Ethnic group of the South Caucasus

Armeno-Tats (հայ-թաթեր – hay-tater; Армени-Дағли) are a distinct group of Christian Tat-speaking Armenians that historically populated eastern parts of the South Caucasus, in what constitutes the modern-day Republic of Azerbaijan. Most scholars researching the Tat language, such as Boris Miller, agree that Armeno-Tats are ethnic Armenians who underwent a language shift and adopted Tat as their first language. This is explained on one hand by the self-identification of Armeno-Tats who stated during Miller's research that they consider themselves Armenian as well as by some linguistic features of their dialect. The Armeno-Tats formerly lived in Madrasa and Kilvar in Azerbaijan, but have almost entirely moved to Armenia and Russia.

==History==
Adam Olearius travelled through the historical region of Shirvan (present-day central Azerbaijan) in 1637 and mentioned the existence of a community of Armenians in the city of Shamakhi, who "had its own language" but also "spoke Turkic, as did all people in Shirvan". Archaeologist Vladimir Sysoyev, who visited Shamakhi in 1925 and described ruins of a mediaeval Armenian church, held interviews with local residents who dated the first settlement of Armenians in Shamakhi and its vicinities to the late sixteenth or early seventeenth century. Historically mountainous Shirvan was an area of mixed Tat-Azeri settlement with the former slowly assimilating into the latter.

Olearius, Bakikhanov and Miller noted a high rate of assimilation among Shirvan Armenians, with some adopting the Muslim faith and diffusing in the majority (this went on well into the eighteenth century) and others shifting to the Tat language, while remaining Christian. By the early twentieth century, there were only two villages where Tat-speaking Christian Armenians continued to live: Madrasa and Kilvar. With regard to the origin of Armeno-Tats, Miller quotes bishop Mesrop Smbatian in stating that at least some groups of them were eighteenth-century migrants from Karabakh. Armenians of Kilvar claimed descent from medieval migrants from Edessa (present-day Şanlıurfa, Turkey). Comparing southern Tat dialects and Armeno-Tat, Miller concluded that Armenians of Madrasa may have been early migrants from the Absheron Peninsula where the presence of a Christian community was historically attested. Some Armeno-Tats who had earlier switched to Tat as their first language, such as residents of Garajally, went on to switch to Azeri by the end of the eighteenth century.

> **To do**
**a)** Copy out the rows word for word, from the row with "is (1024, 602)." through the row with "Action: (143, 538)", including both of those rows.
**b)** Write the next part of the passage on the Armeno-Tats, picking up right after its last sentence.
The rows that come next have no connection to the passage on the Armeno-Tats.

> **Listed records**
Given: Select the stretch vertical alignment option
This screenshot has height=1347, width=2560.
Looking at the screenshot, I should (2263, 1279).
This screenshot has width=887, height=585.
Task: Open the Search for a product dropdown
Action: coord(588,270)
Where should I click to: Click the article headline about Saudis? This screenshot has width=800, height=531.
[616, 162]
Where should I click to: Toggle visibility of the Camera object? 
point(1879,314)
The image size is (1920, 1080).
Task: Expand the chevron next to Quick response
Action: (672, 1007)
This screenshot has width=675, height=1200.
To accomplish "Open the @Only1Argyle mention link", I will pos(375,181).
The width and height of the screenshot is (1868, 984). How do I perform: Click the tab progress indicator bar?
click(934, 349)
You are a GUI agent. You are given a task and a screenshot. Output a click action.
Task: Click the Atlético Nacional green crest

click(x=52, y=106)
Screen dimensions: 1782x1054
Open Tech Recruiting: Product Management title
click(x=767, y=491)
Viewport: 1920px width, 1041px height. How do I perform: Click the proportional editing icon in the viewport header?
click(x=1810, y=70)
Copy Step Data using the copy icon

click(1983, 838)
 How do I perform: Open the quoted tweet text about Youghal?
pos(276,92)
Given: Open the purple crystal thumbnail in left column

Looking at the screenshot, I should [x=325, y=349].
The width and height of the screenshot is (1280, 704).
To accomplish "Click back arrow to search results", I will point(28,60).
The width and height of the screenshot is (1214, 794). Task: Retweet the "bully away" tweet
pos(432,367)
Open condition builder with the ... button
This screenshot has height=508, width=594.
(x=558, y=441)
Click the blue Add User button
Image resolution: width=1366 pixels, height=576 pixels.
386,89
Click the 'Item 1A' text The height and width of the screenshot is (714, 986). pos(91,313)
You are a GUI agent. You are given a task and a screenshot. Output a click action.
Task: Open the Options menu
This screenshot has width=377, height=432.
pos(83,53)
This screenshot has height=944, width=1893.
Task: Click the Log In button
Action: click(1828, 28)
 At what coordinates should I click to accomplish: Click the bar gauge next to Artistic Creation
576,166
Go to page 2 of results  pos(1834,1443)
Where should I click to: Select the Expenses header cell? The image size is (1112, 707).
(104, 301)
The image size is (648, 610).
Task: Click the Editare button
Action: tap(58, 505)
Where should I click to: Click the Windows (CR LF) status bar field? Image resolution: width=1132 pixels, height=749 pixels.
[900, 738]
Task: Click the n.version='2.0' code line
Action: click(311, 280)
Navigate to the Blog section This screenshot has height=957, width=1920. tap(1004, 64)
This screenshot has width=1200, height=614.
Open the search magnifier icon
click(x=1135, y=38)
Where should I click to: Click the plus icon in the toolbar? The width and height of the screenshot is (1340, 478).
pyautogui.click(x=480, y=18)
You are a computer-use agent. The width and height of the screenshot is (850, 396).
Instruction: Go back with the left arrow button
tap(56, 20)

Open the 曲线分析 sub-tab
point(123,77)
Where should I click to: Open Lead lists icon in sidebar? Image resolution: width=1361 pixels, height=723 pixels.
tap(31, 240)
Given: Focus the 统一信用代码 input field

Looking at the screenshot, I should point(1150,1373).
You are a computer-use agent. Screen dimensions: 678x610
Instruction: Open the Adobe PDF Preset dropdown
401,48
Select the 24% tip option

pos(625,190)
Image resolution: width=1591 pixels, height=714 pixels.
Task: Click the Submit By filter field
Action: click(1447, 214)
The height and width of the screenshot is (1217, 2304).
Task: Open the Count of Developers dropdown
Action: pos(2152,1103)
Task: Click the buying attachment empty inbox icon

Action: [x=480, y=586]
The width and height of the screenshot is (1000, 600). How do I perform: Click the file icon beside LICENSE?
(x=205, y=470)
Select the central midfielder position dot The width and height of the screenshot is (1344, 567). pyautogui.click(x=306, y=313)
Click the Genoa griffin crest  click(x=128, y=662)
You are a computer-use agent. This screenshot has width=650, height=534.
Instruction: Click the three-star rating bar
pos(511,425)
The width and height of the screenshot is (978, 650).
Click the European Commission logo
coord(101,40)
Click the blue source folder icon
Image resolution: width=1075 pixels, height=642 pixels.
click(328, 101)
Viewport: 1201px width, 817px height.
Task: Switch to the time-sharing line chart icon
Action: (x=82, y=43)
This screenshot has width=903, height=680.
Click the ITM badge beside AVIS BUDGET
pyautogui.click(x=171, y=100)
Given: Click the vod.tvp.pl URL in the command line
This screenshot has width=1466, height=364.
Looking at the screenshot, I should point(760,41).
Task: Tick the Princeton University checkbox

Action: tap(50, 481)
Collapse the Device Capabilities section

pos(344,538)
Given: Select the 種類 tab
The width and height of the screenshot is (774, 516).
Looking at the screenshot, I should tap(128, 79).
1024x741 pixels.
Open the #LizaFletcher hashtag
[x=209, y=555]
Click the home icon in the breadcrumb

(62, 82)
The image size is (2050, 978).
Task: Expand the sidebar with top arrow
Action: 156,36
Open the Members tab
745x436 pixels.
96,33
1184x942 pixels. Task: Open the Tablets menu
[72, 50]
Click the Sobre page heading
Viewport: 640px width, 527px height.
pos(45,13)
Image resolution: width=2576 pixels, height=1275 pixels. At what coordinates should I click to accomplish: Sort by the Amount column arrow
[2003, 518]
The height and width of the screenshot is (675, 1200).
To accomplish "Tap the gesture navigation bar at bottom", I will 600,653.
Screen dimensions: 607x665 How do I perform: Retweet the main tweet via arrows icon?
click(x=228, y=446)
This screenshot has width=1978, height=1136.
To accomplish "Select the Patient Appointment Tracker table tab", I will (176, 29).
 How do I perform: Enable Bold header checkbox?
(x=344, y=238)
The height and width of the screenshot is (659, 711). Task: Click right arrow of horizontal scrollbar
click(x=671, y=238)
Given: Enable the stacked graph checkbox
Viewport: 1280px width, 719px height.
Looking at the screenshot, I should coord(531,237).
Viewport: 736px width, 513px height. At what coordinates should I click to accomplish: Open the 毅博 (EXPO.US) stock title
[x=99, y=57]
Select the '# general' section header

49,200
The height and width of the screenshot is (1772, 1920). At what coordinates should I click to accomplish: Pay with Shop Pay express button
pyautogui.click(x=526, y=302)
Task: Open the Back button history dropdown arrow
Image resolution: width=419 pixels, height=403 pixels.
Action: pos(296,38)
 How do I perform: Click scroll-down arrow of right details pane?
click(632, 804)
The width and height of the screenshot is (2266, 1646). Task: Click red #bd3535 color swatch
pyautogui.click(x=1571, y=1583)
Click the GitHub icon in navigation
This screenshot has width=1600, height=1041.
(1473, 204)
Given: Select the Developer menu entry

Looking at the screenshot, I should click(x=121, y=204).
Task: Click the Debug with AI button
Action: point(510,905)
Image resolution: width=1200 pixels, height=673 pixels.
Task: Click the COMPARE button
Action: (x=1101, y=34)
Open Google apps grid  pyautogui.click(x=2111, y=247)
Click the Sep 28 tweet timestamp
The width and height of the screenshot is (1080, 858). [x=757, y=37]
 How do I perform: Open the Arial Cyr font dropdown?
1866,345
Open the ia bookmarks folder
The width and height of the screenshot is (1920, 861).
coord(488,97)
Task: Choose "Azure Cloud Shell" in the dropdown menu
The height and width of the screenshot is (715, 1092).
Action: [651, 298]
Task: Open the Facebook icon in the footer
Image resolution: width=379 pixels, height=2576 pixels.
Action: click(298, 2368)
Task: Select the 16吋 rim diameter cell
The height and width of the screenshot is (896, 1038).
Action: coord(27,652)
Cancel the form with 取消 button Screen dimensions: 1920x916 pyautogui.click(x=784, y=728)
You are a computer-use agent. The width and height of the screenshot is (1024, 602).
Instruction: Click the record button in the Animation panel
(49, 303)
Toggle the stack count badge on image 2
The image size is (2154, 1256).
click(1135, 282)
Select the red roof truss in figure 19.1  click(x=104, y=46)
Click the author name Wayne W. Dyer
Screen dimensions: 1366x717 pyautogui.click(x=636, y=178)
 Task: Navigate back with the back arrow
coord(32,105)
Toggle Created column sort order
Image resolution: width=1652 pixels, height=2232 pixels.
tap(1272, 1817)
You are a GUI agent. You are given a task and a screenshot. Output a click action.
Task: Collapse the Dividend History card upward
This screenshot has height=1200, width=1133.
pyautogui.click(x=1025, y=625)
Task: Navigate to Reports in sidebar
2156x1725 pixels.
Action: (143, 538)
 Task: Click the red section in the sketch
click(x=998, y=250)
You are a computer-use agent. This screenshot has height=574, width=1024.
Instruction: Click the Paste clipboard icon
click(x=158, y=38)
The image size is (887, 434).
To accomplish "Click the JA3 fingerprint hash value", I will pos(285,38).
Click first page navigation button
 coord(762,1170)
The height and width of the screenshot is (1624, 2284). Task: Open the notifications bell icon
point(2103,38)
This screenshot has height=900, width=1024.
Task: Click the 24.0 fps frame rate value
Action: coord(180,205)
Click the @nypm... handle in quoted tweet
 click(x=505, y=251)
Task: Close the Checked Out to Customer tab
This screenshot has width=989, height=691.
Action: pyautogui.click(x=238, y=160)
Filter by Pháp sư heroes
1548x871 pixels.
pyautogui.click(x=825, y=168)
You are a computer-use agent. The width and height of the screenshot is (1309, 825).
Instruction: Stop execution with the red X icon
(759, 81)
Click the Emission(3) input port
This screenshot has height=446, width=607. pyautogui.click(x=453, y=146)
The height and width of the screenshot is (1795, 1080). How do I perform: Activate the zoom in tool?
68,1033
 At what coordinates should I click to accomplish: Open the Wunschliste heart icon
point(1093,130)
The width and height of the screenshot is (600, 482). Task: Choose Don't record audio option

> **Replies**
**a)**
You are a computer-use agent. The width and height of the screenshot is (1024, 602).
Instruction: Click the record button in the Animation panel
(49, 303)
Toggle the stack count badge on image 2
The image size is (2154, 1256).
click(1135, 282)
Select the red roof truss in figure 19.1  click(x=104, y=46)
Click the author name Wayne W. Dyer
Screen dimensions: 1366x717 pyautogui.click(x=636, y=178)
 Task: Navigate back with the back arrow
coord(32,105)
Toggle Created column sort order
Image resolution: width=1652 pixels, height=2232 pixels.
tap(1272, 1817)
You are a GUI agent. You are given a task and a screenshot. Output a click action.
Task: Collapse the Dividend History card upward
This screenshot has height=1200, width=1133.
pyautogui.click(x=1025, y=625)
Task: Navigate to Reports in sidebar
2156x1725 pixels.
Action: (143, 538)

**b)**
In 1796, after the Persian Expedition of 1796 led by Valerian Zubov, most residents of Kilvar and Talabi and some residents of Garajally, about 50 families altogether, chose to leave with the troops and founded the village of Edissia (after the city of Edessa where they believed their ancestors had come from) in the present-day Stavropol Krai of Russia. In 1926, they still retained good knowledge of Tat and were referred to by the local population as malakhantsy (from the Tat mal xan, i.e. "of the khan", meaning they were subjects of the Quba Khanate). According to other sources, Armenians of Edissia, along with those living in the suburbs of Kizlyar, spoke a Turkic idiom they referred to as bizimja ("our talk") which they adopted while still in Shirvan.

The remaining Armeno-Tats lived in Madrasa and Kilvar until the First Nagorno-Karabakh War, when they were forced to leave for Armenia. Initially Armenians of Madrasa had planned to undergo a population exchange with the residents of the Azeri-populated village of Shidli in Armenia, but the Spitak earthquake in Armenia which destroyed the village made the plan unrealisable. In 1989, they collectively moved to the Aragatsotn Province of Armenia where they founded the village of Dprevank. There are 6,000 Armenians living in Edissia.

==Language==

Armeno-Tats of Madrasa and Kilvar referred to their language as p'arseren ("Persian"), while Armeno-Tat migrants to the North Caucasus and Astrakhan called it keghetseren ("village talk") and used it within their own community as an in-group language. Armenian researcher Armen Hakobian identifies the eighteenth century as the time when Tat was first mentioned as a mothertongue for some groups of Shirvan Armenians. Boris Miller likened their dialect to central varieties of Muslim Tat, which Armeno-Tat was mutually intelligible with, rather than to Judæo-Tat. Residents of the Absheron villages of Balakhany and Surakhany – considered speakers of southern Muslim Tat – also reported ease at understanding Armeno-Tat.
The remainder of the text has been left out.